Ganas de optimismo
Hay ganas de optimismo. Lo que no significa necesariamente que la gente sea optimista, sino que querría serlo. Este deseo se refleja en el pulso previo a las elecciones del 2 de noviembre entre George W. Bush y John Kerry. Cuando hoy se abra en Boston la Convención Demócrata, Kerry sabe que está ante lo que puede ser su última oportunidad de mover unos sondeos que parecen fijos desde hace semanas, reflejo de la profunda división del país. La elección de su compañero de ticket, John Edwards, no le ha traído, de momento, mayor intención de voto.

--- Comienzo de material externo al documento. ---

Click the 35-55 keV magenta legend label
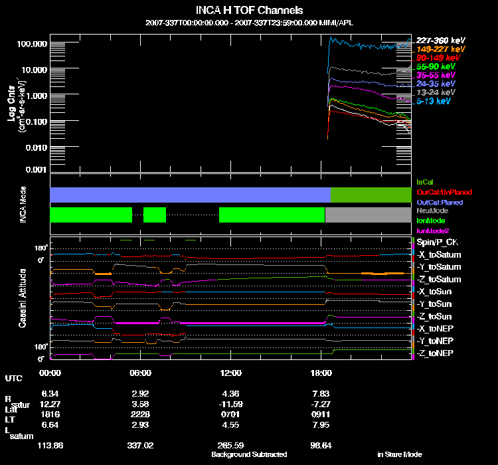498x465 pixels. tap(436, 75)
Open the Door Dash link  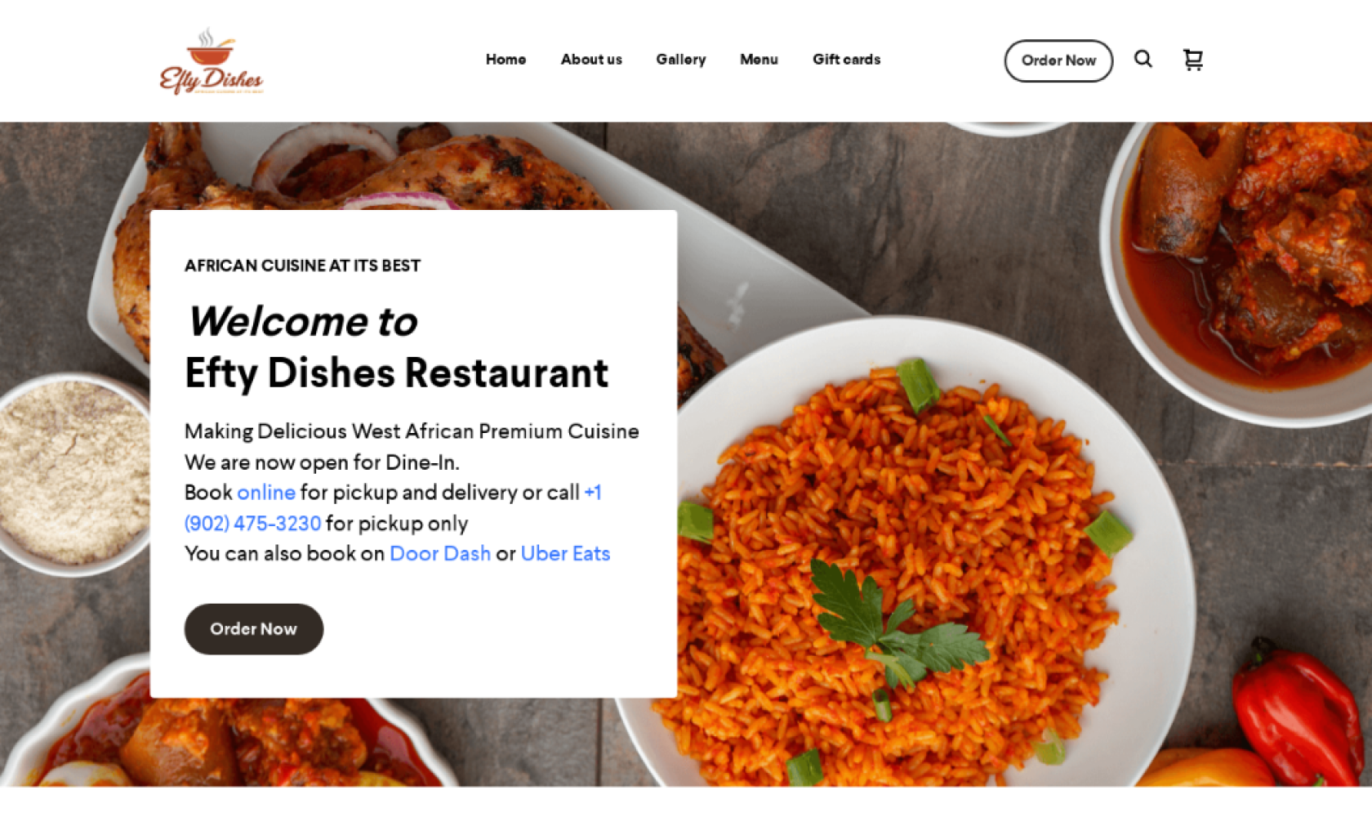440,554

Pero sí le ha aportado ese complemento de optimismo, pues como ha afirmado el propio candidato demócrata a vicepresidente "la gente está desesperada de sentirse optimista de nuevo".
No hay que pensar que se enfrentan optimismo y pesimismo. No. Hay una lucha abierta por capturar esas ganas de optimismo. El propio Bush ataca a Kerry por "pesimista" y asegura que él es el optimista. Es decir, que ha contribuido, por ejemplo con la guerra de Irak, a hacer del mundo un "lugar mejor y más seguro". La realidad es la contraria, la que refleja la otra cara de Bush, la de la estrategia del miedo, cuando agita el espectro de un nuevo ataque terrorista contra EE UU -amenaza real-, mientras el aumento de soldados norteamericanos muertos y heridos en Irak abona el pesimismo, aunque Kerry no se ha sacado de la chistera ninguna solución milagrosa para la tragedia inducida.
Las Convenciones son un circo, pero pueden tener impacto. Estos días se recordaba cómo el beso en público de Gore a su mujer Tipper en la del año 2000 le hizo subir ocho puntos de repente. O que en 1996 Clinton entró tercero en la Convención y salió de ella como un cohete. Bush, que tiene la ventaja de celebrar su Convención Republicana a principios de septiembre en Nueva York, tiene aún cartas que jugar. Para empezar, confirmar a Cheney como candidato a vicepresidente, o elegir otra persona que aporte más optimismo a la vez que aún puede señalar que otros altos cargos que no transmiten optimismo, como el secretario de Defensa Rumsfeld, no le acompañarán en el segundo mandato al que opta. Incluso puede intentar transmitir el colmo del sentido del optimismo para algunos en este contexto, que es el anuncio de una nueva rebaja en impuestos. Por no hablar de posibles sorpresas de octubre en la campaña más cara, por ambos lados, de la historia de la democracia americana.
Los Juegos Olímpicos, símbolo de paz y entendimiento en competencia, se van a abrir en agosto en Atenas militarizados, armados y bajo el peso de diversas amenazas. La tregua, de alto valor simbólico y no se sabe si real, anunciada por Bin Laden de tres meses para que los europeos que las tuvieren sacaran a sus tropas de Irak ha expirado. No son tiempos de optimismo. Pero hoy los que triunfan venden optimismo. Es lo que hizo Zapatero en España. Está por ver si Blair sobrevive no sólo a su posición en la guerra de Irak sino al fin de la era de la permisividad que acaba de anunciar. Y junto al optimismo, están los buenos modos, de Madrid -donde la nueva situación política es bien valorada por los ciudadanos que conceden buena puntuación tanto al actual presidente del Gobierno como al jefe de la oposición- a Malaisia, donde el nuevo primer ministro (elegido en elecciones democráticas en un país de mayoría musulmana), Abdulá Badawi, se define más como "comunicador" que como "orador" e insiste en poner por delante el estilo, eso que aquí se llama el talante. El problema de Bush no está en su talante. Siempre es un reto transformar el talante en talento.
Puede alimentar el optimismo el hecho de que Fahrenheit 9/11, el panfleto -pues de un panfleto político en la mejor tradición se trata- de Michael Moore contra Bush se haya convertido en la cuarta o quinta película más taquillera en EE UU en estos momentos. Pero las ganas, los deseos no satisfechos producen frustración. Y al final, en EE UU van a ganar o perder no las ganas de optimismo, sino las ganas de sacar a Bush de la Casa Blanca o el temor a meter en ella a Kerry. Ganas, pues; no razones.